Organisations must prioritise wellbeing and be prepared to be flexible in responding to rapidly changing circumstances, says Caroline Andrews

It is perhaps a truism to say that working life as we know it has changed forever. But as the Covid-19 pandemic continues, HR teams remain under pressure to manage the impact of this new world on their business and its employees. 

Organisations worldwide have pivoted at phenomenal pace to meet the needs of customers. While some of these adaptations are temporary, many more will be here to stay. Managing these often significant changes, and understanding how best to operate in this environment, will be crucial to HR into the future. Here’s how HR leaders can ensure business resiliency moving forward:

Prioritise your people 

Even in times of economic uncertainty, protecting the wellbeing of your people should remain the number one priority. Importantly, wellbeing needs to be thought of holistically, looking at both emotional and financial components, and any actions should be evaluated through this lens. 

Early on in the pandemic we recognised the importance of job security on wellbeing. DHL Express took a more flexible approach to the application of sickness benefit to support those shielding, in accordance with medical advice. We have continued to make sure our communication is as frequent and informative as possible, with a strong focus on health and safety while working, but also revisiting physical and mental wellbeing considerations. 

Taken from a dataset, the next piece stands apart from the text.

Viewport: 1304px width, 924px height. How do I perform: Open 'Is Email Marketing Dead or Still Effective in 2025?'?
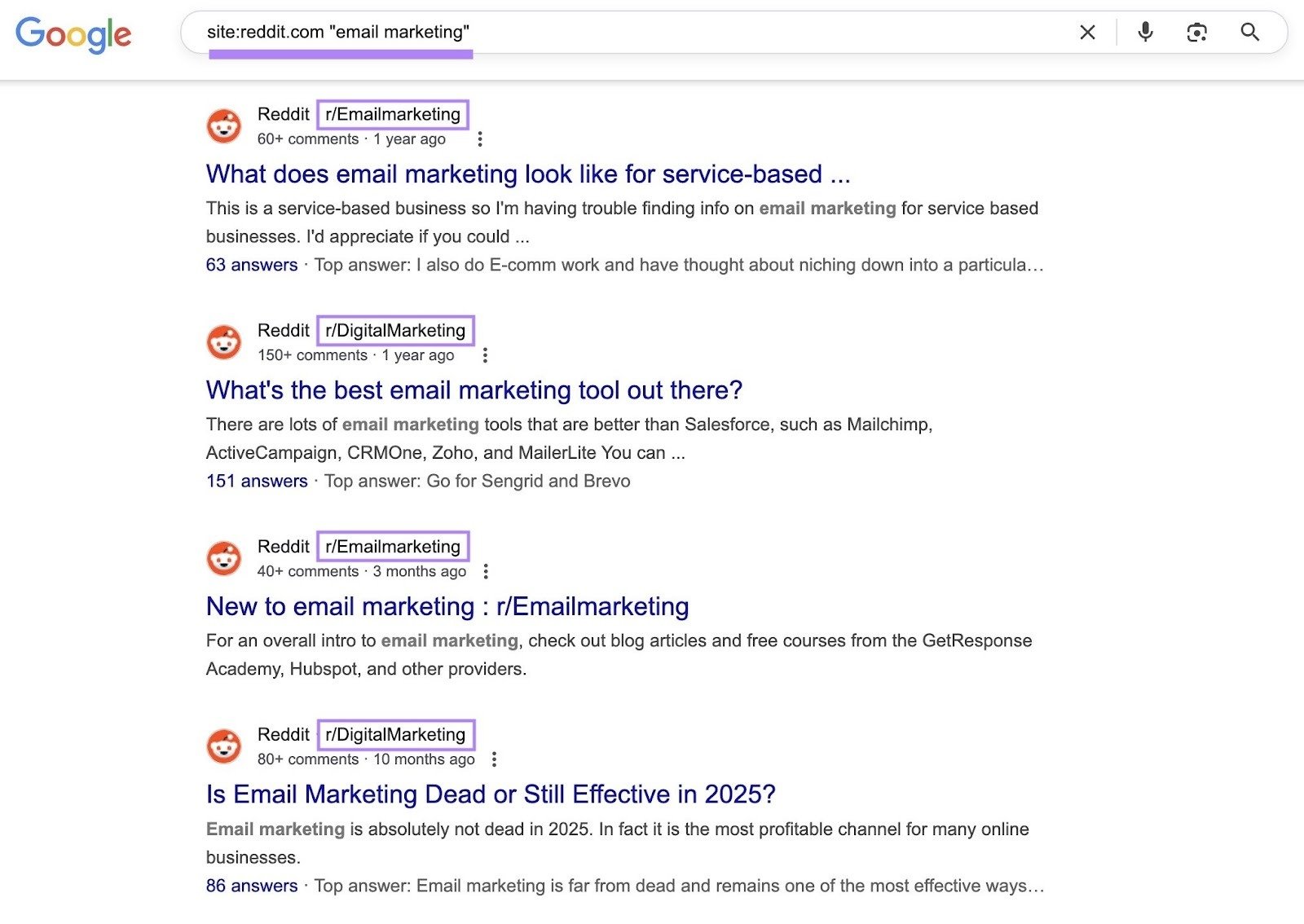click(x=491, y=794)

From a financial perspective, DHL invests a double-digit million euro amount in its employees every year. This year we also paid every staff member around the world a bonus of 300 euros as recognition of their outstanding efforts during the pandemic. 

Respond to changing circumstances  

With lockdown restrictions easing in some parts of the world and being put back into place in others, we’re unlikely to see a sudden return to normal. Instead it seems likely there will be continuous shifts and fluctuations rather than a linear recovery, which businesses will need to be responsive to.

A resilient business and a resilient HR function will need to understand how to best support and engage their employees during this next phase, alongside managing the operational changes needed to comply with new regulations. Earlier this year, we introduced more choices for customers in the way they receive their goods to enable safe, contact-free deliveries. Processes like these will remain incredibly important as we work through the second wave of the virus. 

Ensure emotional resilience 

As we head towards a winter of cold weather and tighter controls, with different regions of the UK operating under different measures and moving in and out of lockdown tiers, change management and emotional resilience will need to become an intrinsic part of any organisation’s DNA. With new challenges and yet another phase of uncertainty, one way businesses can introduce or evaluate resilience among their workforces is to ask employees to reflect on their own current habits using a self-assessment and scoring themselves. HR teams are then given the opportunity to address any existing gaps or challenges people are facing and introduce new strategies for coping. 

Overall there’s no doubt there are tough times still to come, with many difficult decisions to be made. To minimise the impact on the organisation, businesses will need to take a step back and evaluate their position within their own industry, and have a strong understanding of customer and consumer trends. We are all learning together. And while not all companies will come through unscathed, I have strong hope that many will emerge with renewed ambition and a clearer focus that will serve them far beyond the initial period of recovery into greater success.